Mayor of Cabimas
- In office 1989–1996

Mayor of Cabimas
- In office 2000–2008

Deputy to the Asamblea Nacional for the 10th circuit, state of Zulia
- In office 2011–2020

Personal details
- Born: Hernán Claret Alemán Pérez^{[citation needed]} May 21, 1955
- Died: July 7, 2020 (aged 65)
- Cause of death: COVID-19 complications
- Party: Acción Democrática (AD)

= Hernán Alemán =

Venezuelan politician (1955–2020)

Hernán Claret Alemán Pérez (21 May 1955 – 7 July 2020) was a Venezuelan politician who served on the National Assembly representing the state of Zulia. He was a member of the Acción Democrática (AD) political party.

== Early life ==
Hernán Alemán was born on 21 May 1955.

== Political career ==
Hernán Alemán served as the mayor of the Cabimas municipality from 1989 to 1996, and again from 2000 to 2008. He was elected as a deputy to represent the 10th circuit of the state of Zulia for the 2011 to 2015 period, and reelected for the period spanning 2016 to 2021 by the opposition Democratic Unity Roundtable he was a politician in exile who lived in Colombia.

== Operation Gideon ==
In May 2020, Alemán gave several interviews in which he stated that he was involved in the planning of what became Operation Gideon on 3 to 4 May 2020. He stated that he visited the training camps in the Colombian Guajira, and indicated he had a great relationship with Jordan Goudreau, the founder of the private military company Silvercorp, involved in the 4 May event. Alemán described Goudreau as "an extraordinary man, a friend, with extraordinary skills".

== Death ==
Alemán died in Colombia on 7 July 2020, at 65 years old from COVID-19 complications during the COVID-19 pandemic in Colombia.
========================================
Task 1:
Reproduce the passage of the Hernán Alemán biography from "Hernán Claret Alemán Pérez (21" up to and including "(AD) political party.".
Task 2:
In the Hernán Alemán biography, what private military company did Jordan Goudreau found?
The entries after this point have no connection to the Hernán Alemán biography.
========================================
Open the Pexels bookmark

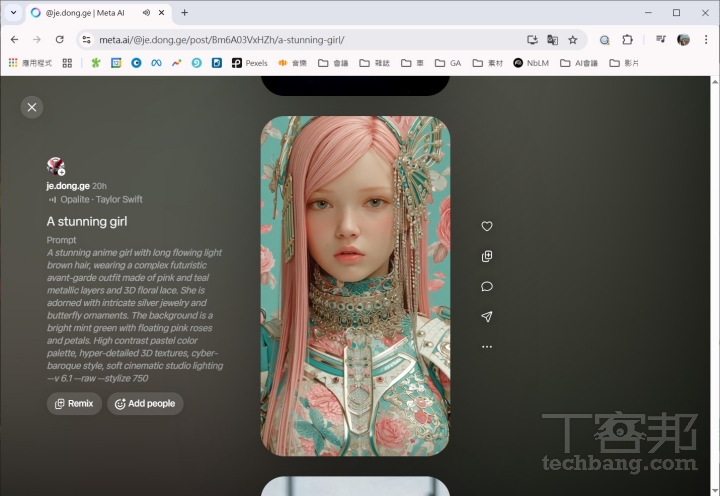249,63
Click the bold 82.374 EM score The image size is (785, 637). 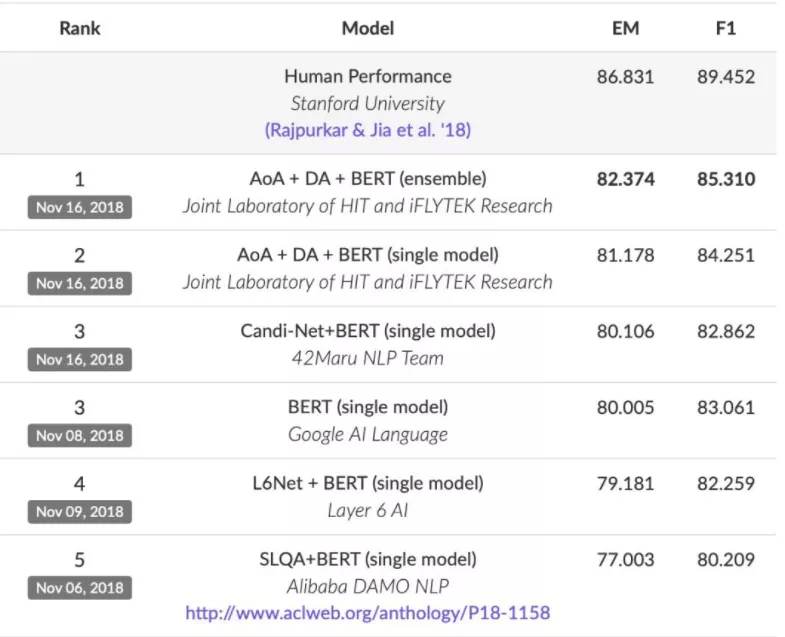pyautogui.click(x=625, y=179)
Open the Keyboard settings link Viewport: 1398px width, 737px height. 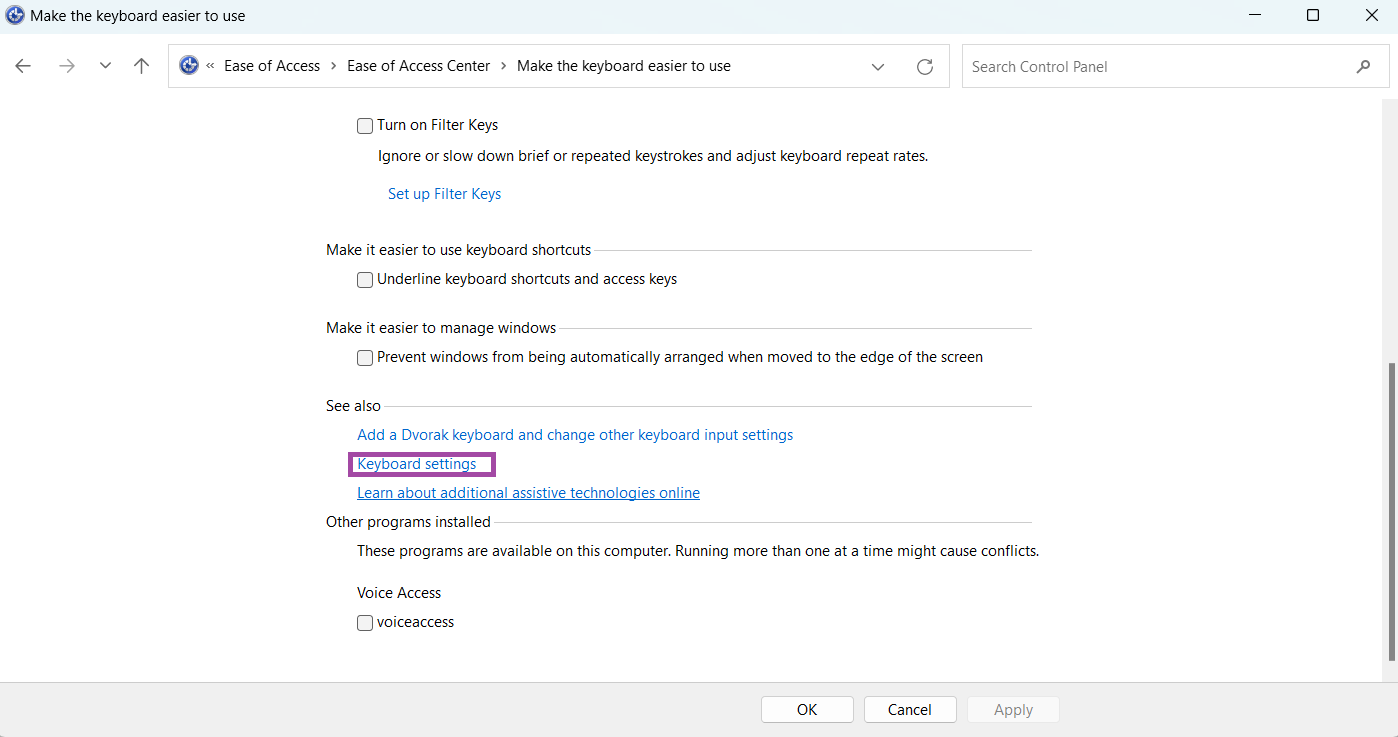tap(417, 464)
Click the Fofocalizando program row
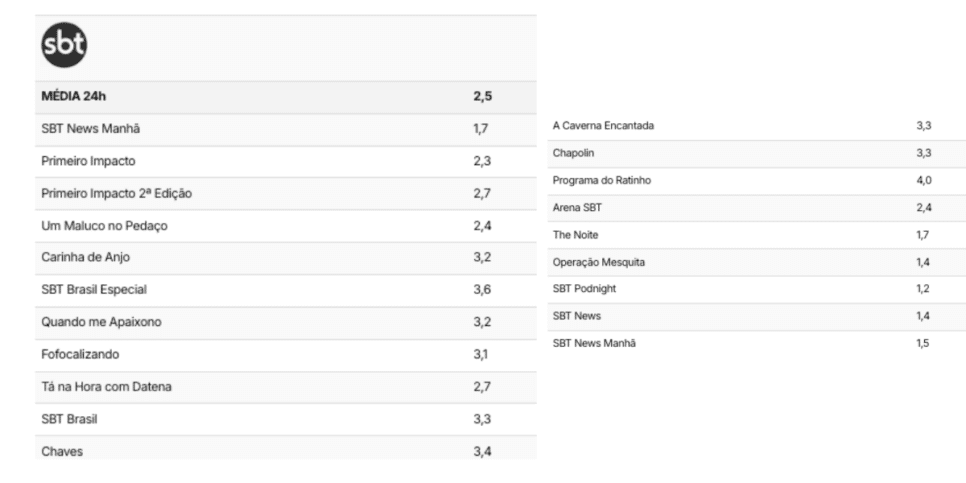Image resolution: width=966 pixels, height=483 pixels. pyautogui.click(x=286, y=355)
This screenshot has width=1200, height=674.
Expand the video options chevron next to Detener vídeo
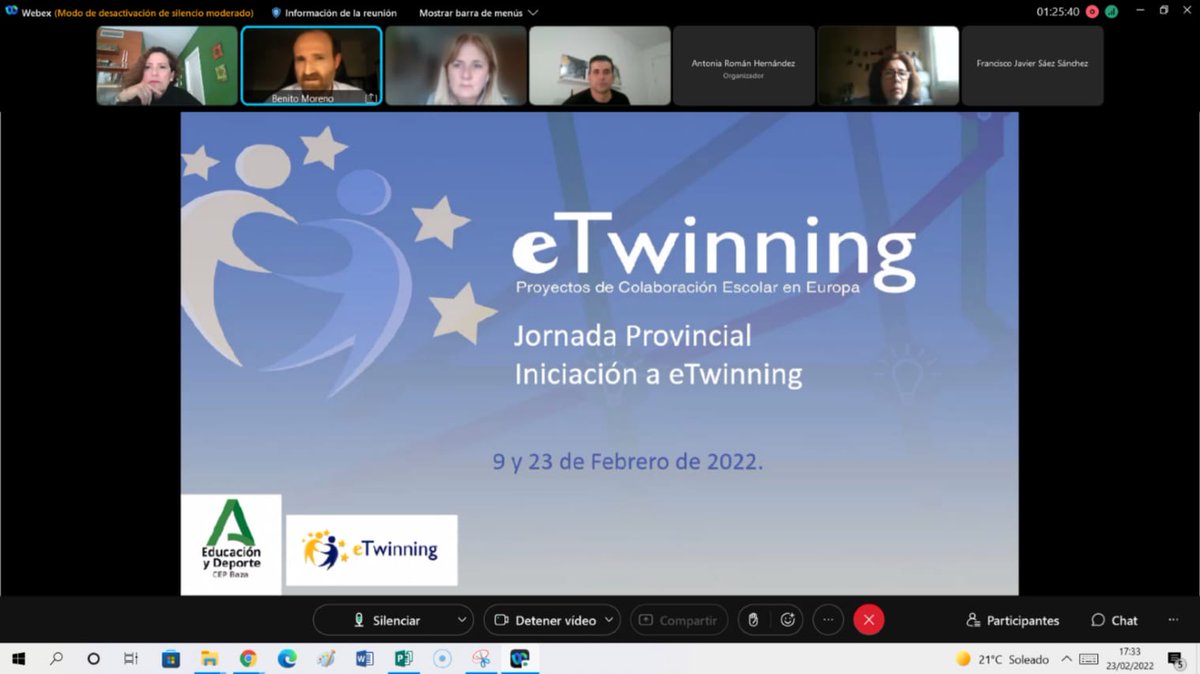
========================================
Exercise output 1:
Hernán Claret Alemán Pérez (21 May 1955 – 7 July 2020) was a Venezuelan politician who served on the National Assembly representing the state of Zulia. He was a member of the Acción Democrática (AD) political party.

Exercise output 2:
Silvercorp